I‘ve been hearing a lot of you stress out about having a blog-chic wedding. You want it, you think, maybe, but you’re a little unclear how you get it. It seems stressful, and like it probably involves a lot of crafting, and you’re not even sure what else, so you’re going to put a bunch of things on your to-do list, and maybe rent a barn and hope you cover the bases.

Right. So, I don’t care if you have a blog-chic wedding. Aesthetics are just aesthetics, not ethics. But. I thought I’d break it down for you, in case you’ve been stressing. And are lazy. And maybe broke, or just cheap. (I was both) Here we go:

  • Marry someone you like. This is key. A wedding where the couple looks like, “Seriously, on further thought, this was sort of a dubious idea…” Not chic. Well, until it becomes wedding industry chic, but thank god that innovation has not yet hit the market.
  • Get a stylish photographer. Not an expensive photographer necessarily, but a stylish one. A talented photographer can make a hot mess look like the most stylish thing you’ve ever seen. For reals (see: stunning pictures of me having a meltdown at our pre-wedding picnic) Alternative: Give your friends Polaroids or Holgas or other weird cameras.
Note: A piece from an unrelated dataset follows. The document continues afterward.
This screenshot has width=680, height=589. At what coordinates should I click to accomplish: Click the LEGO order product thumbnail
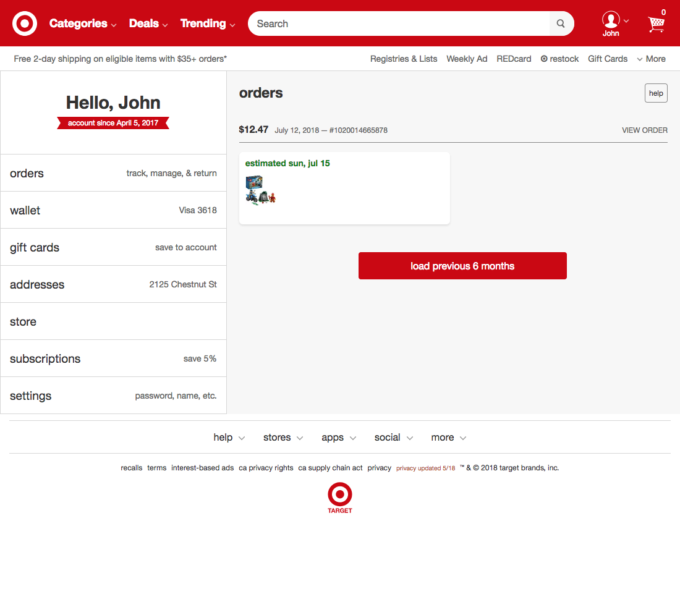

Ok. Unless you’re type-A, you can take a nap from now till the wedding.
Yes, I know you’ve been taught to think that you have to *craft* and *think up cleaver details* and *have innovative save the dates* but you don’t. Your wedding is now blog-stylish. Poof!

Buttttt for the type-A’s out there (hey girlfriends!), I’ll continue.

  • Get an interesting dress. Or pants suit. Outfit, I mean outfit. Notice I didn’t say ‘wedding dress’ or ‘expensive dress’ or even ‘white dress.’ It can be any of these things or none of these things, but the key is that it’s interesting. It can be any dress that makes you say, “hummm. Now that is something interesting.” But if you want to go the extra mile, make women look at it and starting pulling out handfuls of their hair while they wildly search the internet trying to discover a dress like it (Been there. So. Many. Times.) Bonus points: vintage, so there is no way for anyone to ever find a dress/outfit quite like it (cue: hair ripping)
  • Get an interesting venue. Affordable options: guerrilla beach weddings, guerrilla park weddings, cool court house weddings, weddings under overpasses, near taco trucks, in a parents backyard, in fields, in someones house. Slightly more pricey options: in restaurants, non-guerrilla places in parks, the zoo, a circus, a castle (cheap in the right countries), old churches. Possibly wildly expensive options: Barns, museums, summer camps, farms, the family estate, a schooner in the middle of the ocean. Bonus points: having a wedding someone has never had a wedding before.
  • Have fun.

And that’s it. Seriously. You can chuck the crafts, the invitations, the details, the flowers. You can chuck it all. The real secret is that confidence makes you the coolest, and a hip photographer makes you look hip.

Now go forth and have a blog-chic wedding. Or don’t. Who cares. But stop stressing about it, because I just told you how.